We utilized two complementary methods, gel-based and MS-based methods, to maximize the number of proteins altered due to cryopreservation. This combined approach identified more proteins than did LC‒MS or 2D-DIGE alone. The complementary nature of 2D-DIGE and LC-based methods has been shown in other proteomics studies35. The observed low overlap of differential proteins between the methods could result from their inherent strengths and analytical bases36. 2D-DIGE separates intact proteins based on pI and Mw, allowing visualization of isoforms and posttranslational modifications (PTMs). This method excels in distinguishing subtle protein variations but overall has lower sensitivity and a limited dynamic range. MS-based methods separate peptides based on hydrophobicity, thus detecting low-abundance proteins more effectively. However, MS-based techniques may struggle to differentiate between isoforms and modifications without additional targeted analyses. These fundamental differences in separation principles and detection capabilities have led to the identification of distinct sets of differentially expressed proteins by each approach.
Our results revealed that, unlike MeOH, DMSO selectively altered 39 sturgeon sperm proteins during cryopreservation. This unique subset of proteins, which diverges from the 340 proteins altered by both cryoprotectants, highlights the distinct impact of DMSO on sperm function and can be vital for understanding the loss of sperm fertilization ability when DMSO was used. Remarkably, a substantial majority of these proteins (33 proteins) were involved in fertilization processes, especially in the acrosome reaction, binding of sperm to the zona pellucida, nuclear pore organization, and the flagellum/centrosome structure. Most importantly, DMSO-induced changes shed new light on proteins important for sperm fertilization ability. This knowledge is new for sturgeons and is potentially important for better understanding how cryoprotectants influence sperm functionality and fertilization success.

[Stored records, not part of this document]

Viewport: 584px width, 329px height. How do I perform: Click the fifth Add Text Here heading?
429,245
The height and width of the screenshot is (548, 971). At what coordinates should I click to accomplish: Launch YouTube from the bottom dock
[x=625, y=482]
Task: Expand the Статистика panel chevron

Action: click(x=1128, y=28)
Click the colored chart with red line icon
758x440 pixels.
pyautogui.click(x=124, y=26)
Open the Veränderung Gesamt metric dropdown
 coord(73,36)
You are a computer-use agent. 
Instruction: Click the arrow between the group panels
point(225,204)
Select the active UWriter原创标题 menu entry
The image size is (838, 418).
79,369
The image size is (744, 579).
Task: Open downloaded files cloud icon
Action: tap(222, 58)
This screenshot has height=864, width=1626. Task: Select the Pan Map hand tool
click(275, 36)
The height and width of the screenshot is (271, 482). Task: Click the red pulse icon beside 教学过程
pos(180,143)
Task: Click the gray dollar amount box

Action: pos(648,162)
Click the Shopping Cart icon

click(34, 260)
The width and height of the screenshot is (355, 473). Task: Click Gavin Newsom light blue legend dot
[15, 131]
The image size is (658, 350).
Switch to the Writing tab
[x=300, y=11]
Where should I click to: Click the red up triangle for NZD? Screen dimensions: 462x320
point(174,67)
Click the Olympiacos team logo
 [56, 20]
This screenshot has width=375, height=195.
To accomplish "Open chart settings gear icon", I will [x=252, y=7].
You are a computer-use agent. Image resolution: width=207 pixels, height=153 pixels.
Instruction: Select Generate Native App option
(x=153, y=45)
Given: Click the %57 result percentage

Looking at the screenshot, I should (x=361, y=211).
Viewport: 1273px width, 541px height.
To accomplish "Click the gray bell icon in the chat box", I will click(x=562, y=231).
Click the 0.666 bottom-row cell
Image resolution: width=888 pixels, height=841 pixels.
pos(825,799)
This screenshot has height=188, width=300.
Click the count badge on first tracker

Cryopreservation with DMSO led to alterations in acrosin (ACR), acrosin binding protein (ACRBP) and other proteins essential for the acrosome reaction (Arf-GAP domain and FG repeat-containing protein 1 (AGFG1), Rab GDP dissociation inhibitor beta (GDI2) and lysosomal Pro-X carboxypeptidase (PRCP)), which highlights the unique effect of DMSO on this crucial fertilization step. Unique to sturgeons and lampreys, the acrosome reaction involves the formation of actin-based filaments which occurs within the micropylar canal37. ACR, a serine protease found in the sturgeon acrosome, is associated with the acrosome reaction38,39 and may be facilitated by ACRBP, which regulates its activity. The presence of the acrosin/proacrosin system was identified previously in Siberian sturgeon spermatozoa40, and alterations of this system in seminal plasma following cryopreservation were detected in the present study. AGFG1 is involved in the fusion of proacrosomal vesicles and facilitates the structural rearrangements necessary for enzyme release during the acrosome reaction41, while GDI2 plays a key role in activating Rab proteins essential for this process42. Moreover, proteins such as vacuolar protein sorting-associated protein 26A (VPS26A), which is involved in vesicular trafficking, likely influence the acrosome reaction43, suggesting that extracellular vesicles participate in the acrosome reaction, aligning with their general role in the maturation of fish spermatozoa. Moreover, alterations in signaling proteins such as calcium/calmodulin-dependent protein kinase type IV (CAMK4), cAMP-dependent protein kinase catalytic subunit alpha (PRKACA), cAMP-dependent protein kinase type II-beta regulatory subunit (PRKAR2B), and LOC117435672, similar to calcium-binding and tyrosine phosphorylation-regulated proteins, highlight the effect of DMSO on sperm motility and the acrosome reaction. Taken together, our results provide the first evidence supporting the role of the acrosome reaction in sturgeon fertilization.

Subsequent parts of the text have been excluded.